[Rd] Any interest in "merge" and "by" implementations specifically for sorted data?

Kevin B. Hendricks kevin.hendricks at sympatico.ca
Mon Jul 31 23:19:52 CEST 2006


Hi Thomas,

Here is a comparison of performance times from my own igroupSums  
versus using split and rowsum:

 > x <- rnorm(2e6)
 > i <- rep(1:1e6,2)
 >
 > unix.time(suma <- unlist(lapply(split(x,i),sum)))
[1] 8.188 0.076 8.263 0.000 0.000
 >
 > names(suma)<- NULL
 >
 > unix.time(sumb <- igroupSums(x,i))
[1] 0.036 0.000 0.035 0.000 0.000
 >
 > all.equal(suma, sumb)
[1] TRUE
 >
 > unix.time(sumc <- rowsum(x,i))
[1] 0.744 0.000 0.742 0.000 0.000
 >
 > sumc <- sumc[,1]
 > names(sumc)<-NULL
 > all.equal(suma,sumc)
[1] TRUE


So my implementation of igroupSums is faster and already handles NA.   
I also have implemented igroupMins, igroupMaxs, igroupAnys,  
igroupAlls, igroupCounts, igroupMeans, and igroupRanges.

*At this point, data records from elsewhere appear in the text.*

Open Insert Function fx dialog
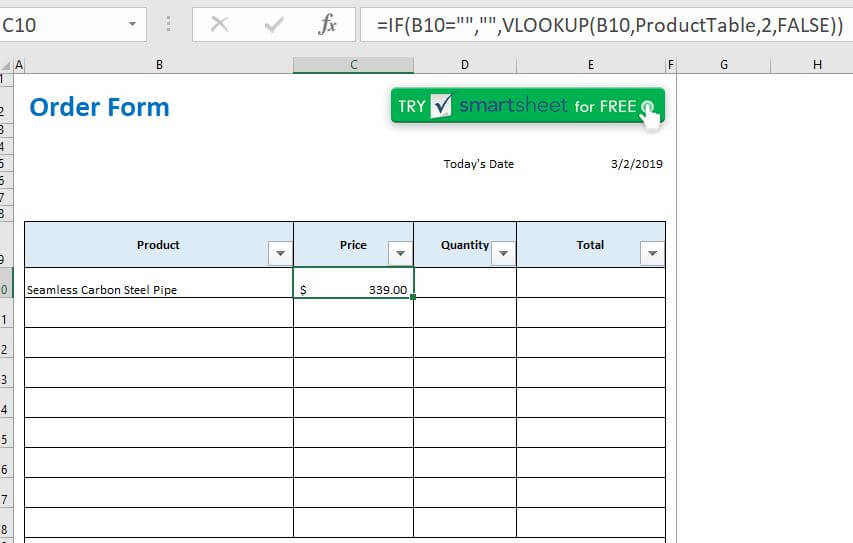Image resolution: width=853 pixels, height=543 pixels. click(x=327, y=25)
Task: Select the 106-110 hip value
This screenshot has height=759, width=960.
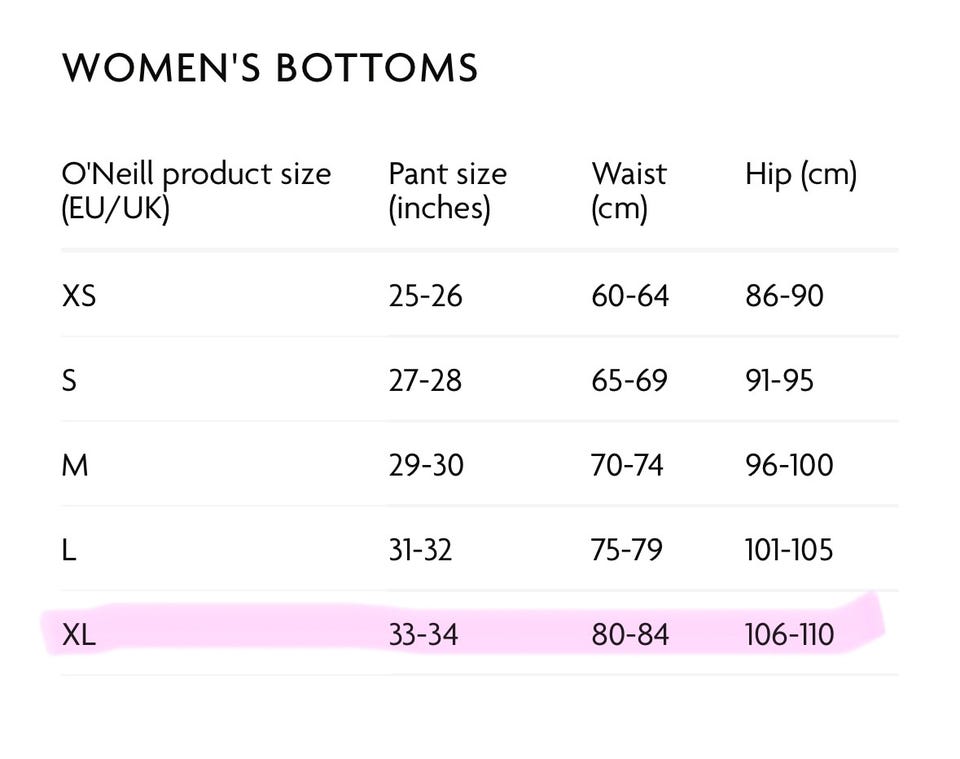Action: click(x=788, y=635)
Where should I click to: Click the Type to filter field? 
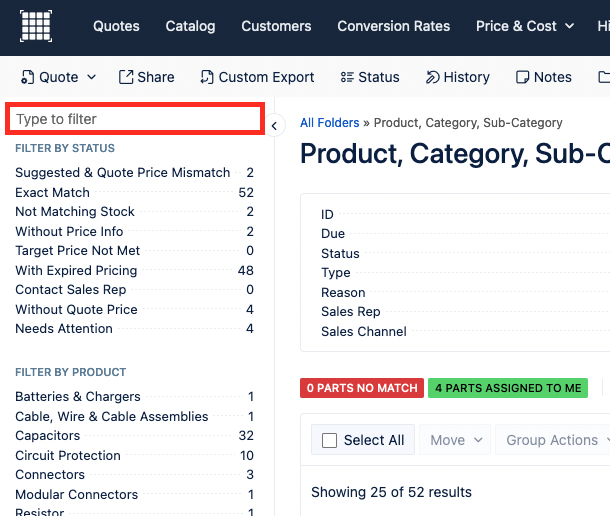[x=135, y=119]
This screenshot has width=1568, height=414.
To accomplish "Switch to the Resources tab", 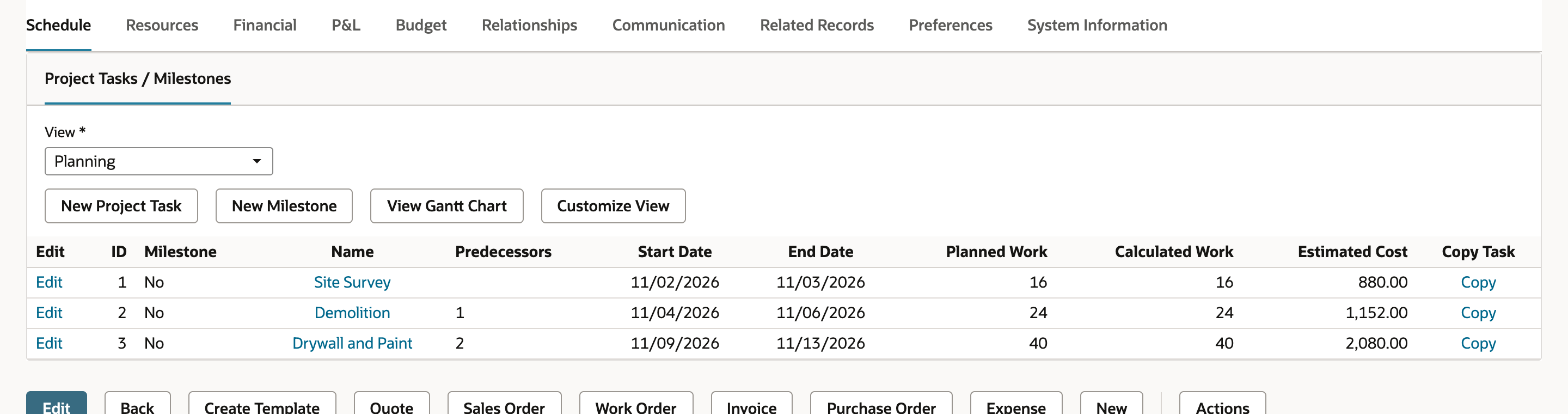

The igroup functions I implemented do not handle weights yet but do  
handle NAs properly.

Assuming I clean them up, is anyone in the R developer group interested?

Or would you rather I instead extend the rowsum appropach to create  
rowcount, rowmax, rowmin, rowcount, etc using a hash function approach.

All of these approaches simply use differently ways to map group  
codes to integers and then do the functions the same.